[Opening Data to use section]
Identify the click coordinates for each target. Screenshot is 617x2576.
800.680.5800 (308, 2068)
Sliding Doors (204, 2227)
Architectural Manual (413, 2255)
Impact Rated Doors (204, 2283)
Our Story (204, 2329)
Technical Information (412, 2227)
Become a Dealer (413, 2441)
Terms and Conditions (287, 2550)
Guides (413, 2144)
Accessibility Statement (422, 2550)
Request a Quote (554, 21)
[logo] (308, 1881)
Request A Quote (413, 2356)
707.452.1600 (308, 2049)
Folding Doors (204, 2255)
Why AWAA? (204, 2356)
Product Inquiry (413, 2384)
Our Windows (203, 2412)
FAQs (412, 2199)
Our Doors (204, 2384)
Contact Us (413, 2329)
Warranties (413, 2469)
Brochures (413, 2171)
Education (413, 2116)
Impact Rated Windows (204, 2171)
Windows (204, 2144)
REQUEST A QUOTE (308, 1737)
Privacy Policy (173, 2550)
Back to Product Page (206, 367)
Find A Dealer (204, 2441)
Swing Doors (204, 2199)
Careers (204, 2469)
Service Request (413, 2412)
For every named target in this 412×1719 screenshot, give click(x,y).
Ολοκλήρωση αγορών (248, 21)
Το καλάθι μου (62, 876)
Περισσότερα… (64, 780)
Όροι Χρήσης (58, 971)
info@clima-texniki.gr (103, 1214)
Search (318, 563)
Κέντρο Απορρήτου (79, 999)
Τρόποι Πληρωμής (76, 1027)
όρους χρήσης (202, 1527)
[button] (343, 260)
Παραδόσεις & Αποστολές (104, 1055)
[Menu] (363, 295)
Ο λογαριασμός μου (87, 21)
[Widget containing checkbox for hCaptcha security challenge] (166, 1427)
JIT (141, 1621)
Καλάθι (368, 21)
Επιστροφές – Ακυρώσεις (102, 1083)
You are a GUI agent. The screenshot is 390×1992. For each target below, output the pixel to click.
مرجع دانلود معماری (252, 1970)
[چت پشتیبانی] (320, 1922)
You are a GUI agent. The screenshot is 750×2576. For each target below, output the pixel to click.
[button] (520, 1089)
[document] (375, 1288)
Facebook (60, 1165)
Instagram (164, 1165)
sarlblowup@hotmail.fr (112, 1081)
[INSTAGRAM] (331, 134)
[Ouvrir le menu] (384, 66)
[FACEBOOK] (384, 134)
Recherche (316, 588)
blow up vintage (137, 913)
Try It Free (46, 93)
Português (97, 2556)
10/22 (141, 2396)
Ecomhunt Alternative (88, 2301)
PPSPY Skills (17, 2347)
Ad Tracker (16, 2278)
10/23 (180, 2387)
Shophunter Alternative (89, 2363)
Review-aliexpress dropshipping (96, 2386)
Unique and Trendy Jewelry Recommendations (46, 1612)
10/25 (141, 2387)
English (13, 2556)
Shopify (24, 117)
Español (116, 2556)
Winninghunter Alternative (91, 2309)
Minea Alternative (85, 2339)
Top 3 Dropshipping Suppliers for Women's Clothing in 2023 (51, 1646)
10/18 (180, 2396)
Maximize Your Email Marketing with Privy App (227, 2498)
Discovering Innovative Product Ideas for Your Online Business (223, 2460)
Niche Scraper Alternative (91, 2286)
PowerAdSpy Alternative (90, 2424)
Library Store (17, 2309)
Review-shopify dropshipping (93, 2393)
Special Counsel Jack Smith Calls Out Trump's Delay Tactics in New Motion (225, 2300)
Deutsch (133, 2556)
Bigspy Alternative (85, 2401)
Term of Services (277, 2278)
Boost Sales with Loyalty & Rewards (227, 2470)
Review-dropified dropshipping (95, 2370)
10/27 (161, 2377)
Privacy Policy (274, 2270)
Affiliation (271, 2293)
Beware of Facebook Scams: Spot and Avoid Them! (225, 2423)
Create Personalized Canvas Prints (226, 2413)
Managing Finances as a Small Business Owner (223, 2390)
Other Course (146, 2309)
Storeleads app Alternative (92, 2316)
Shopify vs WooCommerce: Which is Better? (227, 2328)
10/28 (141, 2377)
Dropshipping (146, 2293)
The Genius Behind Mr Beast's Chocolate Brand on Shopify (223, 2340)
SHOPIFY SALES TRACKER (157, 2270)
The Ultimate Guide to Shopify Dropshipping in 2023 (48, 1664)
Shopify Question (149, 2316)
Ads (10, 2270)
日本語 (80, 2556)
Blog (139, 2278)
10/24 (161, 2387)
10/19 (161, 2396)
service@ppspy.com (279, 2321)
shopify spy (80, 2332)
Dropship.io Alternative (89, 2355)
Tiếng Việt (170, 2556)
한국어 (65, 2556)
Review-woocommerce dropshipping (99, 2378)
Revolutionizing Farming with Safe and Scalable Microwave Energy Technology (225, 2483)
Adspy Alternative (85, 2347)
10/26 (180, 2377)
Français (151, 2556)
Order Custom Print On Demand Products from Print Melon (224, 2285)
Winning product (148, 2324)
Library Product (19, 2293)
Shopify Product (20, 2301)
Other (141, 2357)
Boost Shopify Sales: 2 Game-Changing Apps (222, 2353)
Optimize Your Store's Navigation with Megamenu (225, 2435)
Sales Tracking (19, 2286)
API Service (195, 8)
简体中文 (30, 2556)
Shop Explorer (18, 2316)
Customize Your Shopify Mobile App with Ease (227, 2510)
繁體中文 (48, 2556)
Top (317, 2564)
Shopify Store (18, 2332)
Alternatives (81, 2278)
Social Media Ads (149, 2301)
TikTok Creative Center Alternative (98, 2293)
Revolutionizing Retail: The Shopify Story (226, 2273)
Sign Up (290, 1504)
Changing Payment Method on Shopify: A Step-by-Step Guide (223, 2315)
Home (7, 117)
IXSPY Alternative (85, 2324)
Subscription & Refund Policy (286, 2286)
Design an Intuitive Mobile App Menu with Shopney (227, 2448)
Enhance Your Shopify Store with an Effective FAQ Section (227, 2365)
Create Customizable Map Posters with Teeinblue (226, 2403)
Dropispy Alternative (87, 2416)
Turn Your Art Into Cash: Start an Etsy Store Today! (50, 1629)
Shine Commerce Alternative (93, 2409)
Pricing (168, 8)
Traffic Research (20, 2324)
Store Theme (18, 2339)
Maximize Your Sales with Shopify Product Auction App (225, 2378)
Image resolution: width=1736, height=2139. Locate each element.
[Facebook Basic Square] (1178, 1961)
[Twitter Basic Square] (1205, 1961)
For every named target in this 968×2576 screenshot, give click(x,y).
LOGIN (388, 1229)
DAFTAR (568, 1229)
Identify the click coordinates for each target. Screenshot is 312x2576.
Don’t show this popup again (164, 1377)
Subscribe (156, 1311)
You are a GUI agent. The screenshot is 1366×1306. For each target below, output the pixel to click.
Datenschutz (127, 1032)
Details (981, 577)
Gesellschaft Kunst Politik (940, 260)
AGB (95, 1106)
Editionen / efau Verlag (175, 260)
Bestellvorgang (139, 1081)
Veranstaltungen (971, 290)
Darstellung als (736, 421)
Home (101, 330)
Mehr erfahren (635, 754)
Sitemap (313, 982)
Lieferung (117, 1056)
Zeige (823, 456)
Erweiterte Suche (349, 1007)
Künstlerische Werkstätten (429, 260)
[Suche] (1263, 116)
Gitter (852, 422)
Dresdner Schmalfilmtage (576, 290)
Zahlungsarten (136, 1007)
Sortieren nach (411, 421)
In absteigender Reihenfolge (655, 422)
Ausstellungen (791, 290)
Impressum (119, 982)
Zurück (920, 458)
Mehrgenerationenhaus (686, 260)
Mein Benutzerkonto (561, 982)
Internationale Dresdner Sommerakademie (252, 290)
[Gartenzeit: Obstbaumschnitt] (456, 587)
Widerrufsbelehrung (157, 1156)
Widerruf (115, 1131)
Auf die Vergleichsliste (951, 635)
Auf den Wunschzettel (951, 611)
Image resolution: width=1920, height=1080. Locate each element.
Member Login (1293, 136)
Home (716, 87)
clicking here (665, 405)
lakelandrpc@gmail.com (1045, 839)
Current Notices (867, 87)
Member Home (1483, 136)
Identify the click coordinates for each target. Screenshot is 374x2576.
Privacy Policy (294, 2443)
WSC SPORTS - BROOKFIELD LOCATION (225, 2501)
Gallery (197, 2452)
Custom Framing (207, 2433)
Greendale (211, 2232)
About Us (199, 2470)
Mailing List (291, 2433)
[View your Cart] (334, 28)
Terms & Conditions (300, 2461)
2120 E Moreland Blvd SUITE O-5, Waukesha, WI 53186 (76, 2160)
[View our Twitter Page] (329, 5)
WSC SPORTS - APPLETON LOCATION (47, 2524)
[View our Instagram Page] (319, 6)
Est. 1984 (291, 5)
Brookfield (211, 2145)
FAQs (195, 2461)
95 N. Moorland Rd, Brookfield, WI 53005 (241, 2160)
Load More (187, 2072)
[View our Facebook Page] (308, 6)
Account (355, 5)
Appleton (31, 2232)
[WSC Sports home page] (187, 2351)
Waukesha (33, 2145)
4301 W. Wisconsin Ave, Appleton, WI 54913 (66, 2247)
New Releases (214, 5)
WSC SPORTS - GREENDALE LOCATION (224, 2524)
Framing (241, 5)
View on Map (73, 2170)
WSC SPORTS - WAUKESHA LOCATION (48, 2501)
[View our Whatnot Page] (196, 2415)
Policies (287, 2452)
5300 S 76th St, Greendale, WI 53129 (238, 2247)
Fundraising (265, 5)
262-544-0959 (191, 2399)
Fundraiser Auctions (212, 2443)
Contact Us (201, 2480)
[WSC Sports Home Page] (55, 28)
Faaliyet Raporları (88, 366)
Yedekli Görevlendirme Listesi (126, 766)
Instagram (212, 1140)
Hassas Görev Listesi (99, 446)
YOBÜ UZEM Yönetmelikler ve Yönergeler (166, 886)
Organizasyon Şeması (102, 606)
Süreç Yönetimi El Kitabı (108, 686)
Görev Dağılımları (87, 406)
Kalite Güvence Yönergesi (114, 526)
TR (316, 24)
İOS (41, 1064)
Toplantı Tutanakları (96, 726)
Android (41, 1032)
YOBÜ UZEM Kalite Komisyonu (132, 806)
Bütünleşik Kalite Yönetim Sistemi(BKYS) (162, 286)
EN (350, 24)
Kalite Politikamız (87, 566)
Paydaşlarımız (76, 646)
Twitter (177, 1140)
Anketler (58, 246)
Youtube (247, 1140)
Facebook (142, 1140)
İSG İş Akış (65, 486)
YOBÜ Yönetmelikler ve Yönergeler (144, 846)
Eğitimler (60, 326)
[Closing Data to use section]
Task directions — All that is wanted is a faithful reproduction of the line above with "Subscription & Refund Policy (286, 2286)", the line with "Image resolution: width=1736, height=2139.", and every line in between.

Finished task —
Subscription & Refund Policy (286, 2286)
Design an Intuitive Mobile App Menu with Shopney (227, 2448)
Enhance Your Shopify Store with an Effective FAQ Section (227, 2365)
Create Customizable Map Posters with Teeinblue (226, 2403)
Dropispy Alternative (87, 2416)
Turn Your Art Into Cash: Start an Etsy Store Today! (50, 1629)
Shine Commerce Alternative (93, 2409)
Pricing (168, 8)
Traffic Research (20, 2324)
Store Theme (18, 2339)
Maximize Your Sales with Shopify Product Auction App (225, 2378)
Image resolution: width=1736, height=2139. Locate each element.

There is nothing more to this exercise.